[Pointing records for text and elements]
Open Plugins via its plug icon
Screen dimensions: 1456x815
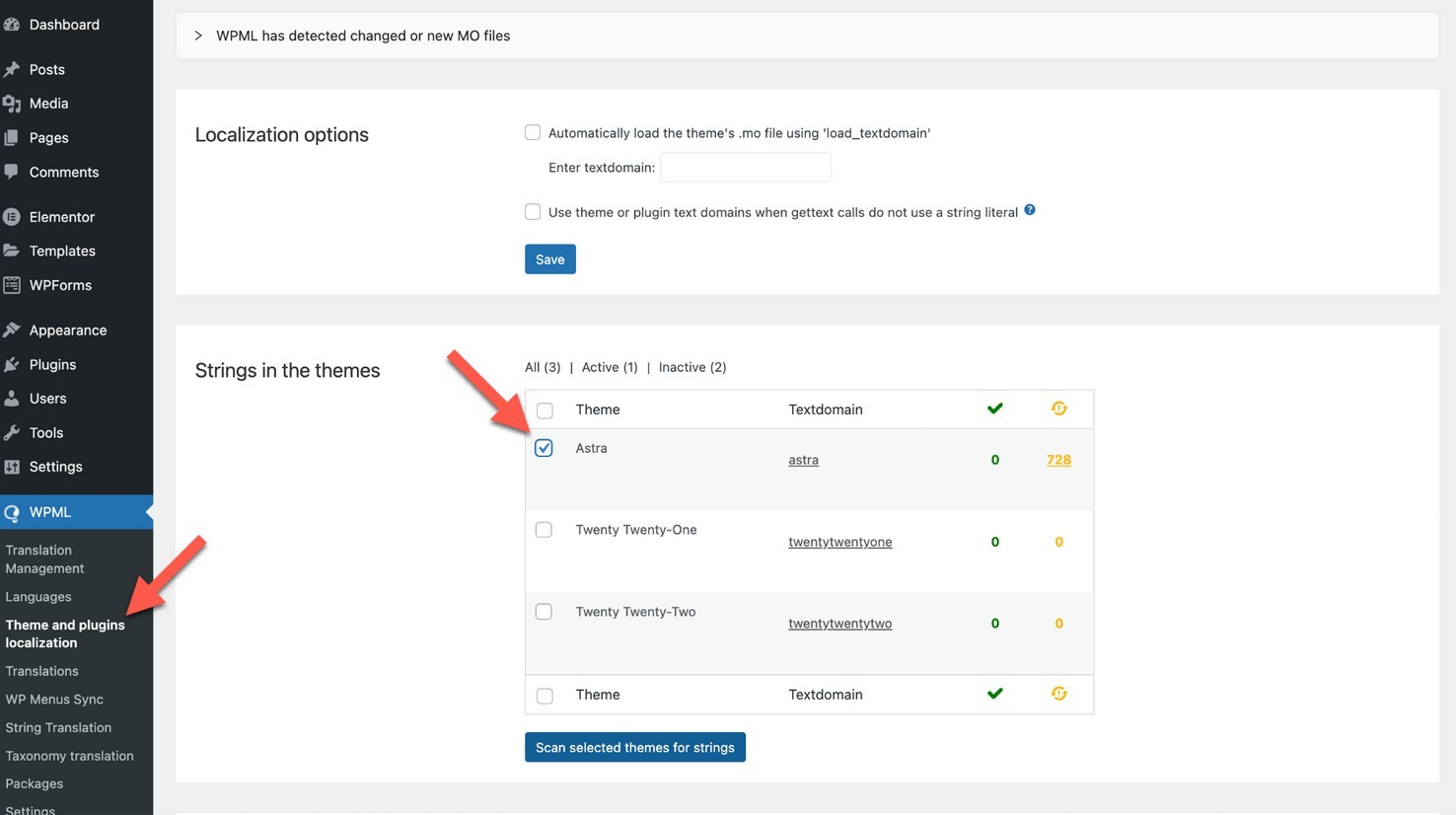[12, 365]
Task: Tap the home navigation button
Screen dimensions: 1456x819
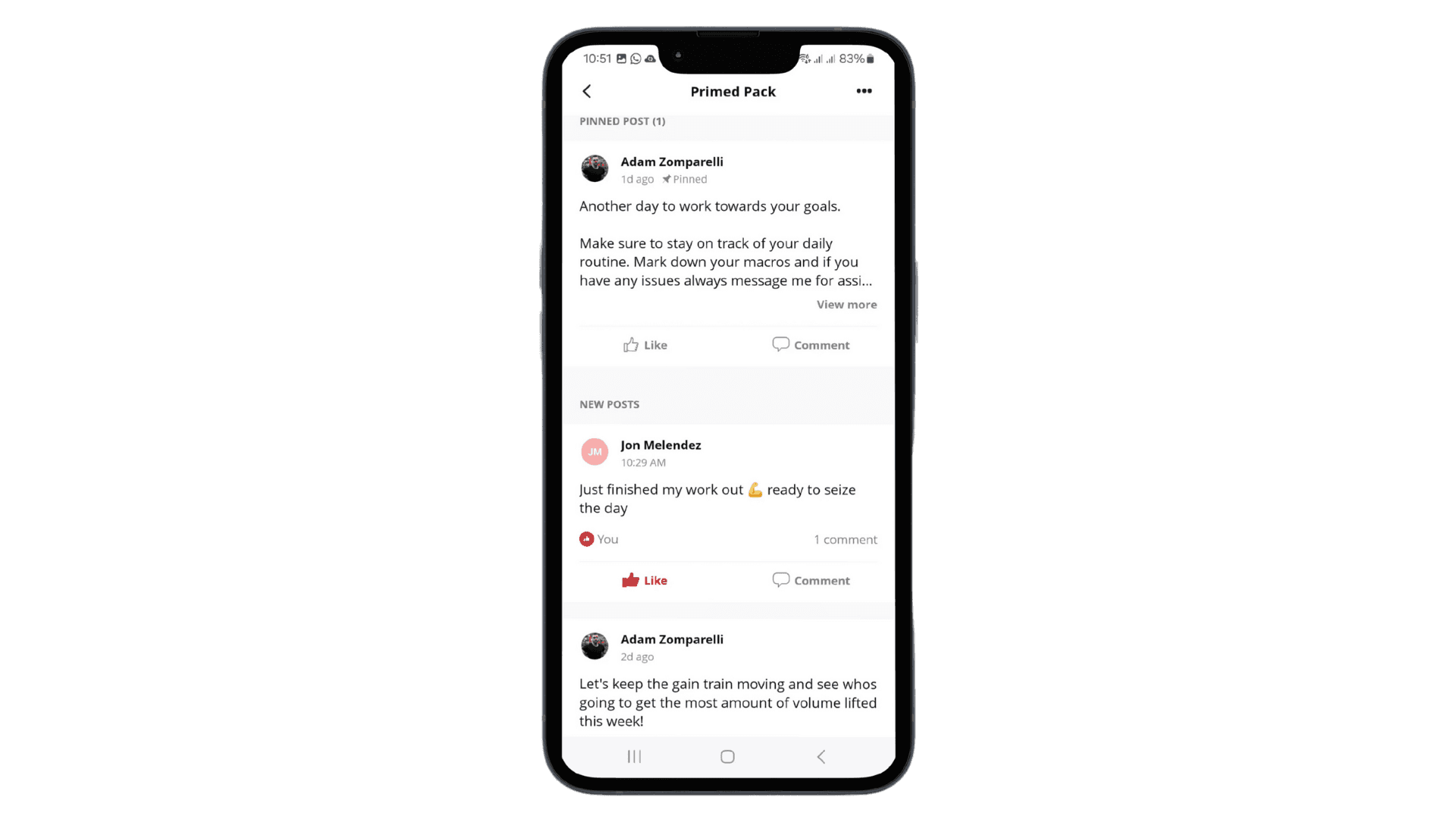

[The task]: Copy out the entries above word for word, omitting the pictures.

[Output of the exercise]:
Open Plugins via its plug icon
Screen dimensions: 1456x815
[12, 365]
Task: Tap the home navigation button
Screen dimensions: 1456x819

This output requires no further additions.